● **YOUR OBJECTIVE**
Collect each line in the rows below that contains the string "Task", with uppercase and lowercase letters counting as different.

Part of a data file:
— Begin —

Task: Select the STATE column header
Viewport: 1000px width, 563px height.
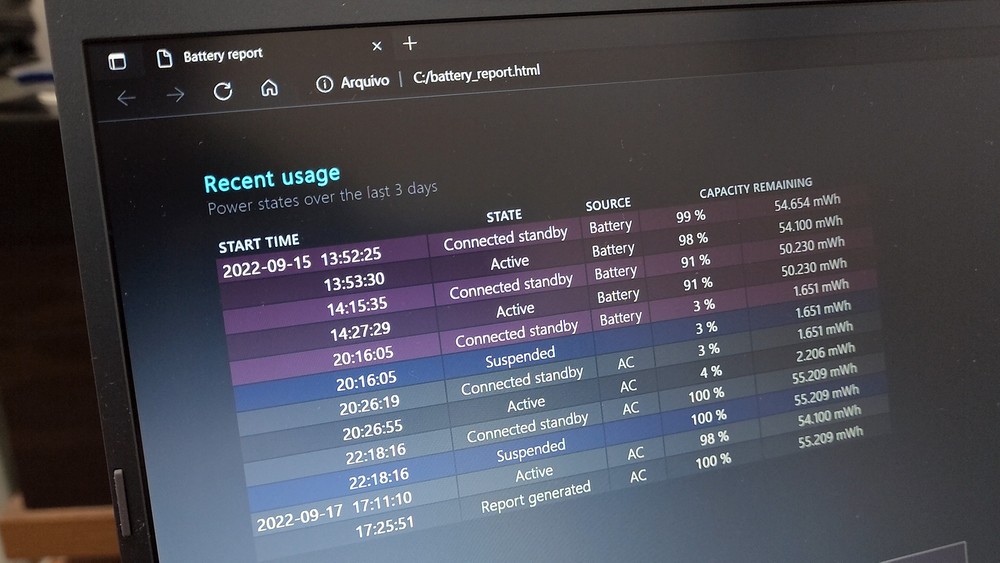Action: (504, 216)
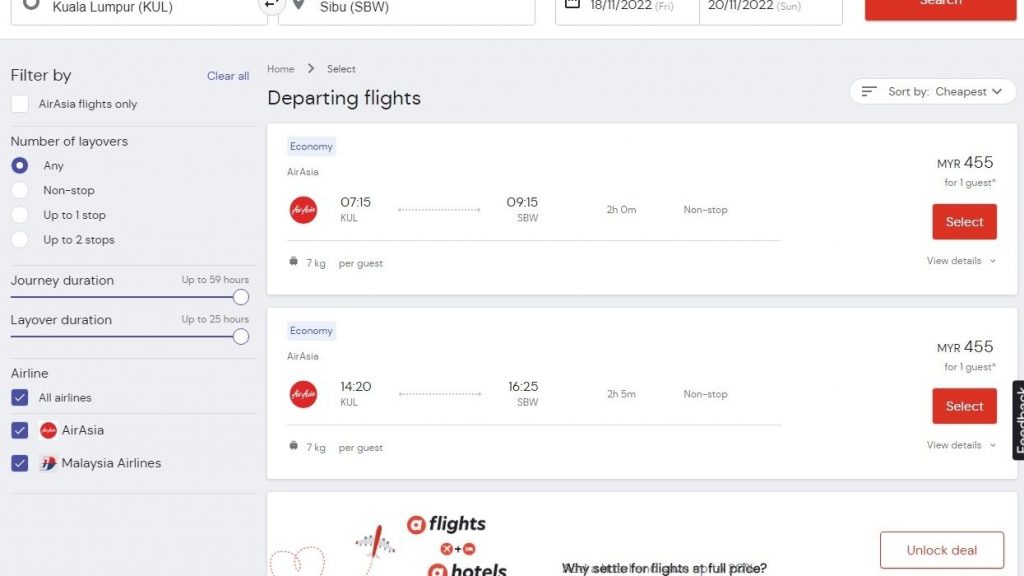
Task: Click the Unlock deal button
Action: 941,550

— End —

● **CORRECT OUTPUT**
Task: Select the STATE column header
Task: Click the Unlock deal button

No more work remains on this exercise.